About this exercise
Every record must be copied exactly. Leave nothing out.

Entries provided

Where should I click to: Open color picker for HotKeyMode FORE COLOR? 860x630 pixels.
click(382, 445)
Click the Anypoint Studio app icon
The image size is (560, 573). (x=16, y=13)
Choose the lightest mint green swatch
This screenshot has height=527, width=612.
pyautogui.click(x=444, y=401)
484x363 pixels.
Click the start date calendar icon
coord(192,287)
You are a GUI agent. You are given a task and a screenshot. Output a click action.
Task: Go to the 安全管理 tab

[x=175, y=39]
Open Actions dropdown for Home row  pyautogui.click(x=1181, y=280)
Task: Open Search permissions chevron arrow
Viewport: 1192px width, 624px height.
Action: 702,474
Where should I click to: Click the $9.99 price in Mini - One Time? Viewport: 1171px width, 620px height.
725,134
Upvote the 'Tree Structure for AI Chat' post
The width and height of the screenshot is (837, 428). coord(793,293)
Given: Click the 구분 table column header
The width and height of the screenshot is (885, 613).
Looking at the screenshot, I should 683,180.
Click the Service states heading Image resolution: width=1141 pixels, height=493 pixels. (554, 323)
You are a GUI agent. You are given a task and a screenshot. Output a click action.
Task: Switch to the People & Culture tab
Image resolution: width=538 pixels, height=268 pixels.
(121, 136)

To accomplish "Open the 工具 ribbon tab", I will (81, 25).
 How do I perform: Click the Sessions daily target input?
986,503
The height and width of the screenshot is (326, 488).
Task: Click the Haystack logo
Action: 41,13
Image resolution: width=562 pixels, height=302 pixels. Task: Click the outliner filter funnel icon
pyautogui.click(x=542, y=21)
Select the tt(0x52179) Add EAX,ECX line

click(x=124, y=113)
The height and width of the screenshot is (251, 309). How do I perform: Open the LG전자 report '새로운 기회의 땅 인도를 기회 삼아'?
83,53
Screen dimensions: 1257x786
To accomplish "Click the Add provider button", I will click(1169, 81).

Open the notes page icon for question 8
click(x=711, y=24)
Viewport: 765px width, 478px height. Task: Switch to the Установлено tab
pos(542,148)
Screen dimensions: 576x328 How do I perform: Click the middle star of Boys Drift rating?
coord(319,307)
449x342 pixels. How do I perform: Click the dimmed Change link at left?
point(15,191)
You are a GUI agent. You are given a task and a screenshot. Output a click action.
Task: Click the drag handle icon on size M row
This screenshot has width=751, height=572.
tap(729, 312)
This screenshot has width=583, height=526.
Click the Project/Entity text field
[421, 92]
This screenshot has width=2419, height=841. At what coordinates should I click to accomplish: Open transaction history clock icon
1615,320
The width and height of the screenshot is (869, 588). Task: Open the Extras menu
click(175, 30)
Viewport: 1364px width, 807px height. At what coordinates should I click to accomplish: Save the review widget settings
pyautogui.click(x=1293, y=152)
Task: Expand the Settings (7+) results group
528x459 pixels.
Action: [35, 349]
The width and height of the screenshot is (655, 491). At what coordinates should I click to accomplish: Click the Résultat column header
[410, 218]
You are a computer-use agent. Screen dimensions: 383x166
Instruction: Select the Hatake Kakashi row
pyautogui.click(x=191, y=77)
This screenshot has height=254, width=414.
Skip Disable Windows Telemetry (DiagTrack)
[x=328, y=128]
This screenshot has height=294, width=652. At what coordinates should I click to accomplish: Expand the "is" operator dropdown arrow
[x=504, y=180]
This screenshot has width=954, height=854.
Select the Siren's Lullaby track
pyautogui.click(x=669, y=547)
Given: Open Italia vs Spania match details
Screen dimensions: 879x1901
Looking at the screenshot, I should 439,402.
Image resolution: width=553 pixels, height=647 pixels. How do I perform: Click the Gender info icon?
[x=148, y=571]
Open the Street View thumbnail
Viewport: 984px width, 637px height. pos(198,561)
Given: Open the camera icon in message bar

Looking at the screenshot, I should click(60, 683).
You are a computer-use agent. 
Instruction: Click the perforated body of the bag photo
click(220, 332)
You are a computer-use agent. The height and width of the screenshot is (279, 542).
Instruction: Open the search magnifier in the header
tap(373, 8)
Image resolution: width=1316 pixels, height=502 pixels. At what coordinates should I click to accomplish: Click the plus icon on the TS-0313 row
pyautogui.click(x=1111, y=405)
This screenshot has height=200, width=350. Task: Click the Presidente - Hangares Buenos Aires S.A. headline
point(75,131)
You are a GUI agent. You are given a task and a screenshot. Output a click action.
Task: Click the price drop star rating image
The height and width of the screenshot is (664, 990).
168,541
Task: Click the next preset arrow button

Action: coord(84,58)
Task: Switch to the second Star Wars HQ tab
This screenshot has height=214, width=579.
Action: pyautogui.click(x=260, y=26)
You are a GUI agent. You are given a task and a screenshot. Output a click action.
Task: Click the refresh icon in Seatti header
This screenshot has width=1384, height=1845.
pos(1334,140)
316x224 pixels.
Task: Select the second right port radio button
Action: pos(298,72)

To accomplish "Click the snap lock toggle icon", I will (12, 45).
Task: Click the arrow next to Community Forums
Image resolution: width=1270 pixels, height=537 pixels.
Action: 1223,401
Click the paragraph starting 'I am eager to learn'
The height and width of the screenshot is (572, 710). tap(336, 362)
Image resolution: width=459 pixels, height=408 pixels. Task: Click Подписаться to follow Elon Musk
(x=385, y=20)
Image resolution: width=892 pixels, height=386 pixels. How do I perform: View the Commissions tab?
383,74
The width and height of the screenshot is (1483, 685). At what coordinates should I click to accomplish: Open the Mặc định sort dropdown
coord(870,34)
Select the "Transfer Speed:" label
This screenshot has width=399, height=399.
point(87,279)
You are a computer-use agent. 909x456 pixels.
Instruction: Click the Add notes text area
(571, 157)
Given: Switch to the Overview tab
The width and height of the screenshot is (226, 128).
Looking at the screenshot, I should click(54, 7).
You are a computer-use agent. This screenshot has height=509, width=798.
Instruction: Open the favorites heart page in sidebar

Written response
Where should I click to: Open color picker for HotKeyMode FORE COLOR? 860x630 pixels.
click(382, 445)
Click the Anypoint Studio app icon
The image size is (560, 573). (x=16, y=13)
Choose the lightest mint green swatch
This screenshot has height=527, width=612.
pyautogui.click(x=444, y=401)
484x363 pixels.
Click the start date calendar icon
coord(192,287)
You are a GUI agent. You are given a task and a screenshot. Output a click action.
Task: Go to the 安全管理 tab

[x=175, y=39]
Open Actions dropdown for Home row  pyautogui.click(x=1181, y=280)
Task: Open Search permissions chevron arrow
Viewport: 1192px width, 624px height.
Action: 702,474
Where should I click to: Click the $9.99 price in Mini - One Time? Viewport: 1171px width, 620px height.
725,134
Upvote the 'Tree Structure for AI Chat' post
The width and height of the screenshot is (837, 428). coord(793,293)
Given: Click the 구분 table column header
The width and height of the screenshot is (885, 613).
Looking at the screenshot, I should 683,180.
Click the Service states heading Image resolution: width=1141 pixels, height=493 pixels. (554, 323)
You are a GUI agent. You are given a task and a screenshot. Output a click action.
Task: Switch to the People & Culture tab
Image resolution: width=538 pixels, height=268 pixels.
(121, 136)

To accomplish "Open the 工具 ribbon tab", I will (81, 25).
 How do I perform: Click the Sessions daily target input?
986,503
The height and width of the screenshot is (326, 488).
Task: Click the Haystack logo
Action: 41,13
Image resolution: width=562 pixels, height=302 pixels. Task: Click the outliner filter funnel icon
pyautogui.click(x=542, y=21)
Select the tt(0x52179) Add EAX,ECX line

click(x=124, y=113)
The height and width of the screenshot is (251, 309). How do I perform: Open the LG전자 report '새로운 기회의 땅 인도를 기회 삼아'?
83,53
Screen dimensions: 1257x786
To accomplish "Click the Add provider button", I will click(1169, 81).

Open the notes page icon for question 8
click(x=711, y=24)
Viewport: 765px width, 478px height. Task: Switch to the Установлено tab
pos(542,148)
Screen dimensions: 576x328 How do I perform: Click the middle star of Boys Drift rating?
coord(319,307)
449x342 pixels. How do I perform: Click the dimmed Change link at left?
point(15,191)
You are a GUI agent. You are given a task and a screenshot. Output a click action.
Task: Click the drag handle icon on size M row
This screenshot has width=751, height=572.
tap(729, 312)
This screenshot has width=583, height=526.
Click the Project/Entity text field
[421, 92]
This screenshot has width=2419, height=841. At what coordinates should I click to accomplish: Open transaction history clock icon
1615,320
The width and height of the screenshot is (869, 588). Task: Open the Extras menu
click(175, 30)
Viewport: 1364px width, 807px height. At what coordinates should I click to accomplish: Save the review widget settings
pyautogui.click(x=1293, y=152)
Task: Expand the Settings (7+) results group
528x459 pixels.
Action: [35, 349]
The width and height of the screenshot is (655, 491). At what coordinates should I click to accomplish: Click the Résultat column header
[410, 218]
You are a computer-use agent. Screen dimensions: 383x166
Instruction: Select the Hatake Kakashi row
pyautogui.click(x=191, y=77)
This screenshot has height=254, width=414.
Skip Disable Windows Telemetry (DiagTrack)
[x=328, y=128]
This screenshot has height=294, width=652. At what coordinates should I click to accomplish: Expand the "is" operator dropdown arrow
[x=504, y=180]
This screenshot has width=954, height=854.
Select the Siren's Lullaby track
pyautogui.click(x=669, y=547)
Given: Open Italia vs Spania match details
Screen dimensions: 879x1901
Looking at the screenshot, I should 439,402.
Image resolution: width=553 pixels, height=647 pixels. How do I perform: Click the Gender info icon?
[x=148, y=571]
Open the Street View thumbnail
Viewport: 984px width, 637px height. pos(198,561)
Given: Open the camera icon in message bar

Looking at the screenshot, I should click(60, 683).
You are a computer-use agent. 
Instruction: Click the perforated body of the bag photo
click(220, 332)
You are a computer-use agent. The height and width of the screenshot is (279, 542).
Instruction: Open the search magnifier in the header
tap(373, 8)
Image resolution: width=1316 pixels, height=502 pixels. At what coordinates should I click to accomplish: Click the plus icon on the TS-0313 row
pyautogui.click(x=1111, y=405)
This screenshot has height=200, width=350. Task: Click the Presidente - Hangares Buenos Aires S.A. headline
point(75,131)
You are a GUI agent. You are given a task and a screenshot. Output a click action.
Task: Click the price drop star rating image
The height and width of the screenshot is (664, 990).
168,541
Task: Click the next preset arrow button

Action: coord(84,58)
Task: Switch to the second Star Wars HQ tab
This screenshot has height=214, width=579.
Action: pyautogui.click(x=260, y=26)
You are a GUI agent. You are given a task and a screenshot. Output a click action.
Task: Click the refresh icon in Seatti header
This screenshot has width=1384, height=1845.
pos(1334,140)
316x224 pixels.
Task: Select the second right port radio button
Action: pos(298,72)

To accomplish "Click the snap lock toggle icon", I will (12, 45).
Task: Click the arrow next to Community Forums
Image resolution: width=1270 pixels, height=537 pixels.
Action: 1223,401
Click the paragraph starting 'I am eager to learn'
The height and width of the screenshot is (572, 710). tap(336, 362)
Image resolution: width=459 pixels, height=408 pixels. Task: Click Подписаться to follow Elon Musk
(x=385, y=20)
Image resolution: width=892 pixels, height=386 pixels. How do I perform: View the Commissions tab?
383,74
The width and height of the screenshot is (1483, 685). At what coordinates should I click to accomplish: Open the Mặc định sort dropdown
coord(870,34)
Select the "Transfer Speed:" label
This screenshot has width=399, height=399.
point(87,279)
You are a computer-use agent. 909x456 pixels.
Instruction: Click the Add notes text area
(571, 157)
Given: Switch to the Overview tab
The width and height of the screenshot is (226, 128).
Looking at the screenshot, I should click(54, 7).
You are a computer-use agent. This screenshot has height=509, width=798.
Instruction: Open the favorites heart page in sidebar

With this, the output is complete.